* **Exercise instructions**:
In the entries below, find each line bearing the string "computer" and copy it.

* **Input data**:

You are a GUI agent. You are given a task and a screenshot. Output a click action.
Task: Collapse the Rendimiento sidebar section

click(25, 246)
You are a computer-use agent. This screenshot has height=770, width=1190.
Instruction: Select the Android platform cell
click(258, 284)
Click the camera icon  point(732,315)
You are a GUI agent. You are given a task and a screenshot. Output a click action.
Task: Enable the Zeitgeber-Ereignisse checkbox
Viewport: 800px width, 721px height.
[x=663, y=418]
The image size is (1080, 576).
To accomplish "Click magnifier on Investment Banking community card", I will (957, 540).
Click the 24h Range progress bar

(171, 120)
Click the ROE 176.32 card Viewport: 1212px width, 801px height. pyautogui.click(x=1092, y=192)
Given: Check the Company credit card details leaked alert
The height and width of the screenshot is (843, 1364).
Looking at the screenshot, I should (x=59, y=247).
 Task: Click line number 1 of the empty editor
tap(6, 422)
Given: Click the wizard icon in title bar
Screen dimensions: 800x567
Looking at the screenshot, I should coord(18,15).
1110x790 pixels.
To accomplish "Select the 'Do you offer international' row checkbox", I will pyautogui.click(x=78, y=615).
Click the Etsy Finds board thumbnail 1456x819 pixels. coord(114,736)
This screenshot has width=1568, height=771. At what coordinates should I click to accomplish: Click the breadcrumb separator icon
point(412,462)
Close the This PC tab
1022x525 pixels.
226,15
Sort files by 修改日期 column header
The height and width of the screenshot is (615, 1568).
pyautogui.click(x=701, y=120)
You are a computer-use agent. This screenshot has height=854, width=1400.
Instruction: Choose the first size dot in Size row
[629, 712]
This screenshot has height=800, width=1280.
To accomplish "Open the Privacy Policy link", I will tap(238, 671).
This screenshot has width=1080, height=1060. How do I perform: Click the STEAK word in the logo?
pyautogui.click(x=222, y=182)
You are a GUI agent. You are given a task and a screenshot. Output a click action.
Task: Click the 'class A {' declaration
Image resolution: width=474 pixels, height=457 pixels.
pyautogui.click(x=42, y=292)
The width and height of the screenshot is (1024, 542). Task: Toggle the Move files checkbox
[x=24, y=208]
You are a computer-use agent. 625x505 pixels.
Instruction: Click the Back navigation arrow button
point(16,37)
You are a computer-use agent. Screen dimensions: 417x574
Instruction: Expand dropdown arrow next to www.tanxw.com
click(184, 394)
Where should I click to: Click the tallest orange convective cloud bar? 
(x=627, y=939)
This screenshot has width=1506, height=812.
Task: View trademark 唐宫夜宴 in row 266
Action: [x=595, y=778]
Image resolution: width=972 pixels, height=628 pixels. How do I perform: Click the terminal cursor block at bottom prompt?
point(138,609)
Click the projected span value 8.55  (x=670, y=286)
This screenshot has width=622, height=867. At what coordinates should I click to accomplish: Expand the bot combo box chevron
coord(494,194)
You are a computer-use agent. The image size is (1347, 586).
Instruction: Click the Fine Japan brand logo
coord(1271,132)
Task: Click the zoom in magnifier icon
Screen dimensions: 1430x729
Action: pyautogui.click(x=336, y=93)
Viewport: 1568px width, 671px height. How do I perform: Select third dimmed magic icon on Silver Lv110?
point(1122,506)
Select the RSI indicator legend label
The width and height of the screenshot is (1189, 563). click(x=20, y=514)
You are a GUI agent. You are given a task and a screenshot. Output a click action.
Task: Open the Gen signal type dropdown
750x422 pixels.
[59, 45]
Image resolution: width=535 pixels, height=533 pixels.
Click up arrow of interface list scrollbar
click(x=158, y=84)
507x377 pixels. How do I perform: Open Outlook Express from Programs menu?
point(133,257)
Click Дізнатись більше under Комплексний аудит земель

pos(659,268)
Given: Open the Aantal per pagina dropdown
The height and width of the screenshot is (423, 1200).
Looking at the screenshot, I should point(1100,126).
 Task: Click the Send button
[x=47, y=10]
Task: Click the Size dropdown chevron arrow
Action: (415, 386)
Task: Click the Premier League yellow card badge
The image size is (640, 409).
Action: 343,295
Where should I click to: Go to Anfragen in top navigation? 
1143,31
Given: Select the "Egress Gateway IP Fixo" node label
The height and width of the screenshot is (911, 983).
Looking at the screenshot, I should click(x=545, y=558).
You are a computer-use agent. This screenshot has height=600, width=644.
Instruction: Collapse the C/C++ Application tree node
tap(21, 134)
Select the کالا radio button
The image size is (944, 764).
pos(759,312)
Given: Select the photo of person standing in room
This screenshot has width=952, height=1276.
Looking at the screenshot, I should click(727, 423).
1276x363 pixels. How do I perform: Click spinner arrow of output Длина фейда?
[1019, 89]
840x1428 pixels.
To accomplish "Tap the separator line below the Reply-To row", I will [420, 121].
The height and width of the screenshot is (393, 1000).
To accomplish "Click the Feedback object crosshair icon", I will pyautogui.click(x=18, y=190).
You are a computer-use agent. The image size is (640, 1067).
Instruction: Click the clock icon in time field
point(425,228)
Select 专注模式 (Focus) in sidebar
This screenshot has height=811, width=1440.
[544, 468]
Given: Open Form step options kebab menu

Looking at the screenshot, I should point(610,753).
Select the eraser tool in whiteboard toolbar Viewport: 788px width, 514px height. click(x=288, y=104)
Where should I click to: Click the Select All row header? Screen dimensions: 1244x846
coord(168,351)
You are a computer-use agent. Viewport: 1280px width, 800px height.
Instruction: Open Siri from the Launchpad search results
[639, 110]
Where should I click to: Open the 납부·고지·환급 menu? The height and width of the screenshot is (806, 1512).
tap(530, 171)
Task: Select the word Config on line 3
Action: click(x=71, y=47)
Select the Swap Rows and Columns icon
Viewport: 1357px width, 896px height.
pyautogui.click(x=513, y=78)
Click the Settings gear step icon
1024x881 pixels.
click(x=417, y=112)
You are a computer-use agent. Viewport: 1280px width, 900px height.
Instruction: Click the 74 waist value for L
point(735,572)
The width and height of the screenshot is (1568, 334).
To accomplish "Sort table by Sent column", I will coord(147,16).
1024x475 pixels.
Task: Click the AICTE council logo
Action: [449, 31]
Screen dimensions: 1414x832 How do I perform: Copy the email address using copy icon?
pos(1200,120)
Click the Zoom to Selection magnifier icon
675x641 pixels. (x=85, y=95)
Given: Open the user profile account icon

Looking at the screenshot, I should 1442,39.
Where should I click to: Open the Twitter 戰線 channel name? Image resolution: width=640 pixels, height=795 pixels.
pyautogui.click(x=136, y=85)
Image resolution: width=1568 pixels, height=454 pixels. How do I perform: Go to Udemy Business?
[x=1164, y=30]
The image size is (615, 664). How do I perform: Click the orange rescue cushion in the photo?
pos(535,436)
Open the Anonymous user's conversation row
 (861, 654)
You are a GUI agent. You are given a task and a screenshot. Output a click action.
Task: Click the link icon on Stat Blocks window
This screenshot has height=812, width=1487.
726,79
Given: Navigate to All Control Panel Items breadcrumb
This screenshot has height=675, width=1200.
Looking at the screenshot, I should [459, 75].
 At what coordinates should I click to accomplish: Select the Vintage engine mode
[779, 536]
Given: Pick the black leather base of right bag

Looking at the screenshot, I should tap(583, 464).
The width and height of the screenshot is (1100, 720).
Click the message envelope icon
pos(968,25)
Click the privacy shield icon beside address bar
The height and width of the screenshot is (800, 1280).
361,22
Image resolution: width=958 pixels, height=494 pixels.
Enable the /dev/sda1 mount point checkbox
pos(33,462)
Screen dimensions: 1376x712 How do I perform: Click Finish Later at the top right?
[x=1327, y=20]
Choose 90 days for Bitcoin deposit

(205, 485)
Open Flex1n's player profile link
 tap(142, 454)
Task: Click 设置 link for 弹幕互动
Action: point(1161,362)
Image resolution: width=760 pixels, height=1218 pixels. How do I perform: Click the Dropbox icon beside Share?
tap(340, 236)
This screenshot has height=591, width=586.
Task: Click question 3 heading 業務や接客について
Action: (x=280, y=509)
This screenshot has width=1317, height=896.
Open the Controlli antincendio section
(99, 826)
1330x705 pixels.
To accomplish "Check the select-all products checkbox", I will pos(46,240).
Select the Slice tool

* **Answer box**:
You are a computer-use agent. This screenshot has height=770, width=1190.
You are a computer-use agent. This screenshot has height=854, width=1400.
You are a computer-use agent. 625x505 pixels.
You are a computer-use agent. Screen dimensions: 417x574
You are a computer-use agent. The image size is (1347, 586).
You are a computer-use agent. This screenshot has height=600, width=644.
You are a computer-use agent. The image size is (640, 1067).
You are a computer-use agent. Viewport: 1280px width, 800px height.
You are a computer-use agent. Viewport: 1280px width, 900px height.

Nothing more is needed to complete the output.